#### Supplied records
start

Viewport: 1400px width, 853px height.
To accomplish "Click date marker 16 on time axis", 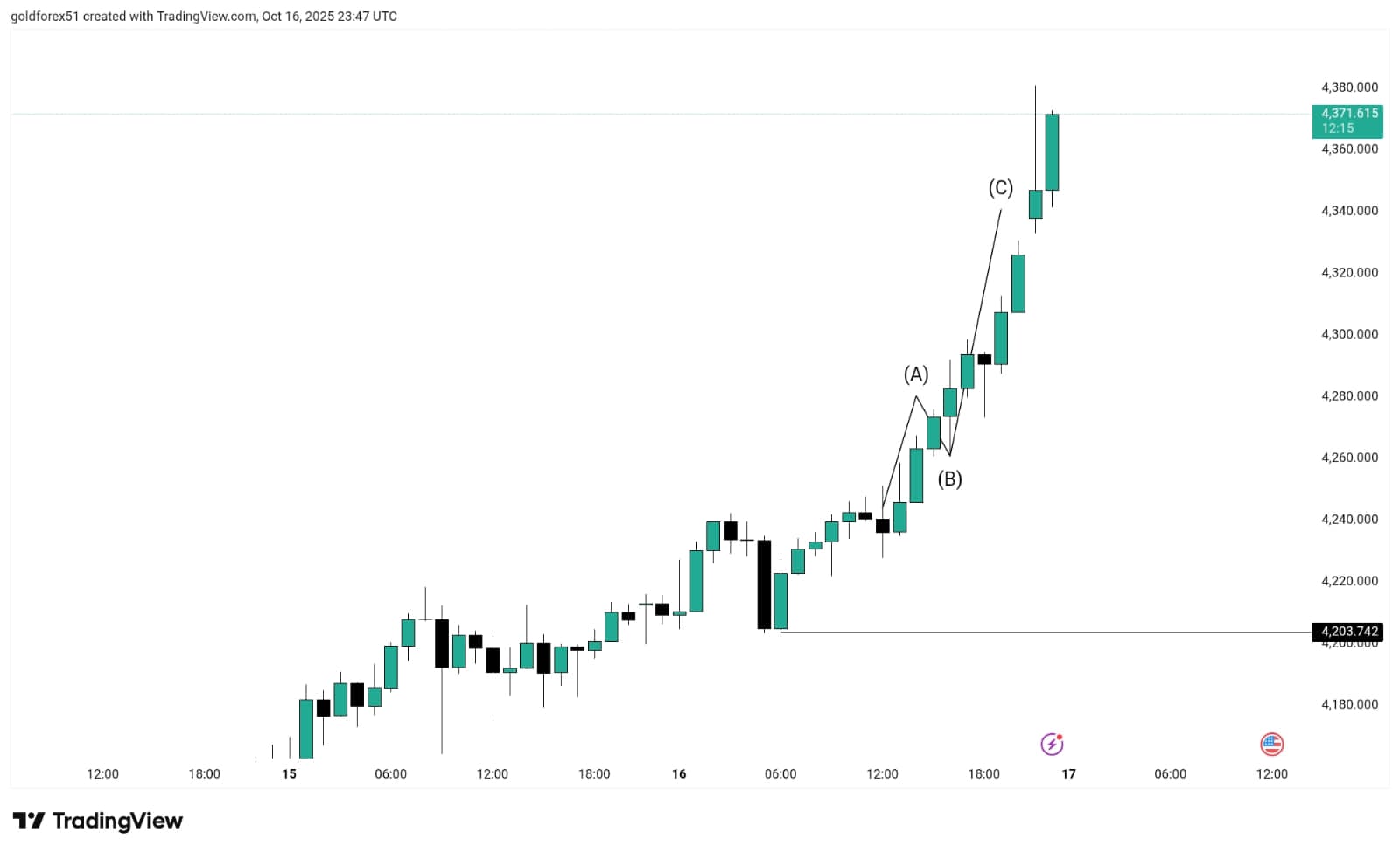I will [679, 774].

end
start

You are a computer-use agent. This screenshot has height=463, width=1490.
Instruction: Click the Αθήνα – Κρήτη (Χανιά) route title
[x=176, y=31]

end

#### Your goal
Locate each line of the records that contains the string "height", and copy those lines.

#### Answer to this exercise
Viewport: 1400px width, 853px height.
You are a computer-use agent. This screenshot has height=463, width=1490.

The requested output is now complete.